*** Begin section ***

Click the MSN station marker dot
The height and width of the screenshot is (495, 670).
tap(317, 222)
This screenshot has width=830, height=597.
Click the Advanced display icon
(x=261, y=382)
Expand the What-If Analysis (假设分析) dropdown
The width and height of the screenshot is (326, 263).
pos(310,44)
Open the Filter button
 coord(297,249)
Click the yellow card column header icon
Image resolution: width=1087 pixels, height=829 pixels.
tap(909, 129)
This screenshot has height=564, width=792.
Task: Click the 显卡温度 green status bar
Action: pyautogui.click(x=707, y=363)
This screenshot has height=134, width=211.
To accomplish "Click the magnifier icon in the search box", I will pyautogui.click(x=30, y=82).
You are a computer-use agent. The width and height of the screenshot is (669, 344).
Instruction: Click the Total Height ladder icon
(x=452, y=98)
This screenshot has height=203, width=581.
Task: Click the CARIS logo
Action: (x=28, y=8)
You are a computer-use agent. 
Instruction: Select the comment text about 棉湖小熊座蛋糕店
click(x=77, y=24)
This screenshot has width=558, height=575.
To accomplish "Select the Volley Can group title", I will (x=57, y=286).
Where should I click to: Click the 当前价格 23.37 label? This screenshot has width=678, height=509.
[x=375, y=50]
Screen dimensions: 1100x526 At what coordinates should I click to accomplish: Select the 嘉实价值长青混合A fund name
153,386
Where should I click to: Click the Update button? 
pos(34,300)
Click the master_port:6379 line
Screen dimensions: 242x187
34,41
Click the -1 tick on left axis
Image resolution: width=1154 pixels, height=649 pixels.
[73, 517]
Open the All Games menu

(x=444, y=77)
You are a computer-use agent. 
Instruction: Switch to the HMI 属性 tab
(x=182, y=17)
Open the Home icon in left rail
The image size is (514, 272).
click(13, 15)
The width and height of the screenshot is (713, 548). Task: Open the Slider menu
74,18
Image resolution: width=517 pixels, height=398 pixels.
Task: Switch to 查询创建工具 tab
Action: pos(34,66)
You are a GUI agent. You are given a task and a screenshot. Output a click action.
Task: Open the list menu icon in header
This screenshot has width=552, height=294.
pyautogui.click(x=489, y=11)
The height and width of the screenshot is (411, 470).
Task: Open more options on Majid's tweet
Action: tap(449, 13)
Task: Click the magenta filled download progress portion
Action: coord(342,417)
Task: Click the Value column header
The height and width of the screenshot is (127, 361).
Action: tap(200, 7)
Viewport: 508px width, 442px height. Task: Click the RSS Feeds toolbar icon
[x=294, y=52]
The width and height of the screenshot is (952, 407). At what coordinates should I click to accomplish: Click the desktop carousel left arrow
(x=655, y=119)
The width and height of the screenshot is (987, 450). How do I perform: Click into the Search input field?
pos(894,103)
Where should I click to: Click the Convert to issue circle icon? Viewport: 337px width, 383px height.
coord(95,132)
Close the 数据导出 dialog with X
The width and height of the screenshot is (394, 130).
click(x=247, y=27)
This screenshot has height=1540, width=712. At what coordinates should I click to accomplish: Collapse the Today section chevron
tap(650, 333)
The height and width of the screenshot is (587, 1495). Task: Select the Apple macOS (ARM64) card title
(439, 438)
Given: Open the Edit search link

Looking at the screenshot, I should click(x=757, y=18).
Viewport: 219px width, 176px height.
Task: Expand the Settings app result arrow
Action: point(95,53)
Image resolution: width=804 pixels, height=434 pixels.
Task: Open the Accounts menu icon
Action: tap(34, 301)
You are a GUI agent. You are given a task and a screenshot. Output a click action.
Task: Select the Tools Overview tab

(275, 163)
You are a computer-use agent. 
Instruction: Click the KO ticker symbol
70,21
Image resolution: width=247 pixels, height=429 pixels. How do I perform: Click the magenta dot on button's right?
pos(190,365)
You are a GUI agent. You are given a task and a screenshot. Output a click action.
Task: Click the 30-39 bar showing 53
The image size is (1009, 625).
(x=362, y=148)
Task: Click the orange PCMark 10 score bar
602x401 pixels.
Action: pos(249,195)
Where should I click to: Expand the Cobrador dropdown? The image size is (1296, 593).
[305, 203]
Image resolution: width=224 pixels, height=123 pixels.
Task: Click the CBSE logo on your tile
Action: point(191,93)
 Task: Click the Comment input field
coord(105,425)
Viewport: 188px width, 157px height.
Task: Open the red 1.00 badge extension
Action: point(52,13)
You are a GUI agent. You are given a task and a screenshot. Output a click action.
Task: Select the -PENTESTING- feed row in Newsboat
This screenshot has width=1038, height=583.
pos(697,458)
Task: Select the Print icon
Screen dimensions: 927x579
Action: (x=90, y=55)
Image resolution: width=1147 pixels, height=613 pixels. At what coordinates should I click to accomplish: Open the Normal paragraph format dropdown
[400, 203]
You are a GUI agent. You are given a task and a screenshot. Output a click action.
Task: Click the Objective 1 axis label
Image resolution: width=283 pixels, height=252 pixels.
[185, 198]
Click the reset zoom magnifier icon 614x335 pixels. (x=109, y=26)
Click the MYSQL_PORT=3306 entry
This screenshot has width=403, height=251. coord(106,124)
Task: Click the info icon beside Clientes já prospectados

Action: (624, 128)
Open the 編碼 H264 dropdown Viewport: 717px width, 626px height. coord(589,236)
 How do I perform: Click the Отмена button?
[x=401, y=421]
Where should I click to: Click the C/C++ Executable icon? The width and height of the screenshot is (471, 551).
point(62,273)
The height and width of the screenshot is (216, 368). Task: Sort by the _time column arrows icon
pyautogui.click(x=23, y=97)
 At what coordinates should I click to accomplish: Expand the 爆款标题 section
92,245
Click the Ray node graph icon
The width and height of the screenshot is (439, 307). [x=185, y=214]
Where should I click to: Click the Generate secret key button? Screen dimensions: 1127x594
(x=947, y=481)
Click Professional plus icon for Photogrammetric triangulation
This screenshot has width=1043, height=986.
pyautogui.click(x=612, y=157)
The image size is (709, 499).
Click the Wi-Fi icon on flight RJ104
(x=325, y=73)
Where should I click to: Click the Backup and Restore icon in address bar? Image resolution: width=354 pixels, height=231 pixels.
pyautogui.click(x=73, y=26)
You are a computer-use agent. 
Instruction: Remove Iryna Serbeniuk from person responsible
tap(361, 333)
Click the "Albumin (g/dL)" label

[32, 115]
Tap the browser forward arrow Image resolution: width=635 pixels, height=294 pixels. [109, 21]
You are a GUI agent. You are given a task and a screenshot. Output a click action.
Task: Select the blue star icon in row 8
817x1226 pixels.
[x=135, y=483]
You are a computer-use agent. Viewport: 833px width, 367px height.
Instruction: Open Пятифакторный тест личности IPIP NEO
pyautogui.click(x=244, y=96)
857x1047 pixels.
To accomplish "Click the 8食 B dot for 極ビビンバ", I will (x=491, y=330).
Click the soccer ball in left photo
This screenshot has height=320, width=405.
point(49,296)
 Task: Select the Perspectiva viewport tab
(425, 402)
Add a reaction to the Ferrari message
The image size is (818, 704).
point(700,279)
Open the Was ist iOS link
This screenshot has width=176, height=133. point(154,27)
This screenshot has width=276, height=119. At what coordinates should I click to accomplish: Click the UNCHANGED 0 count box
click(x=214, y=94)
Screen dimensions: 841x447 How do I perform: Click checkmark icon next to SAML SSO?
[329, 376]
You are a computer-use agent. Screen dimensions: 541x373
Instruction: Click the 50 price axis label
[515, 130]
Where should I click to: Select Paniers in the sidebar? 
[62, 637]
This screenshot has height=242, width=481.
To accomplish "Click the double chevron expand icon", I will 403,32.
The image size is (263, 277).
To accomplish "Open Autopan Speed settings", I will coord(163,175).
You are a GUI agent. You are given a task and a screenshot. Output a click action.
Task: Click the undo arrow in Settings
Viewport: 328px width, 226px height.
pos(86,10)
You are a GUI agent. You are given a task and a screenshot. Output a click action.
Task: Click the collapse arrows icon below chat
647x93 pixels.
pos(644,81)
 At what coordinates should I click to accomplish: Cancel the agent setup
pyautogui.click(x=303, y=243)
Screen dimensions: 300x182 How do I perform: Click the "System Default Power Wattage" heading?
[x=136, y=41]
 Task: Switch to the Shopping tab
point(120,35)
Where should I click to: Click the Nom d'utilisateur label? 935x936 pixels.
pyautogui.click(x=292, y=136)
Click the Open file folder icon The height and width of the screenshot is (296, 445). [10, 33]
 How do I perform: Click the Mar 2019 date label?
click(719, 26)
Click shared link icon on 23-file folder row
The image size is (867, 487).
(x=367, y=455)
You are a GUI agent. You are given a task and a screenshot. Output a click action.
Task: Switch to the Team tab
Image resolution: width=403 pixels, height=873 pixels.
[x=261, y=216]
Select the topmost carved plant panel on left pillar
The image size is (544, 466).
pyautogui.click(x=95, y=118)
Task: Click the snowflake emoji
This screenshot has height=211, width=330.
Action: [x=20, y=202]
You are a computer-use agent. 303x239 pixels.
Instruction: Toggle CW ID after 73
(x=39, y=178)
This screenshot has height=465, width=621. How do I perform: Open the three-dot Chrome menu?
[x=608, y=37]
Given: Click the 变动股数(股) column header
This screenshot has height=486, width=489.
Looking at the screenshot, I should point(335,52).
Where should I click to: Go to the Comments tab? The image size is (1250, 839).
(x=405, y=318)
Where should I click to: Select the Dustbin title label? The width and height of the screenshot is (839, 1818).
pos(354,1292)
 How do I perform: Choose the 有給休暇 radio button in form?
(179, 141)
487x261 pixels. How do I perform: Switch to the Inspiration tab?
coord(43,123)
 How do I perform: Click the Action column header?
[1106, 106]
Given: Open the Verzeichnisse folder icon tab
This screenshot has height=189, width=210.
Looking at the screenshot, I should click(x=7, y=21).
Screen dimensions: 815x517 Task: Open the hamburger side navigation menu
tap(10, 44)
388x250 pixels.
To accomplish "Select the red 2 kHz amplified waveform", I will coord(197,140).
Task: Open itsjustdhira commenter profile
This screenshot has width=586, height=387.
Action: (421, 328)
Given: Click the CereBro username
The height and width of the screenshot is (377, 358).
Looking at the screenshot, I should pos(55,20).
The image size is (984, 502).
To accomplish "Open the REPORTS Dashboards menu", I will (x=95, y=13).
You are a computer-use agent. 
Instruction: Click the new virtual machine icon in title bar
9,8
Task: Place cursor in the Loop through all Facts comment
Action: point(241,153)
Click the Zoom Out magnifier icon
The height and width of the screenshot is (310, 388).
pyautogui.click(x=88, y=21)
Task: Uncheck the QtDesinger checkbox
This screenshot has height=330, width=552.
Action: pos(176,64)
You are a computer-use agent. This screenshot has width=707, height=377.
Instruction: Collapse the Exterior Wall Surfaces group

*** End section ***

__Brief__: The reply should consist of one number, the count of lines above with the string "folder" in them.

__Reply__: 3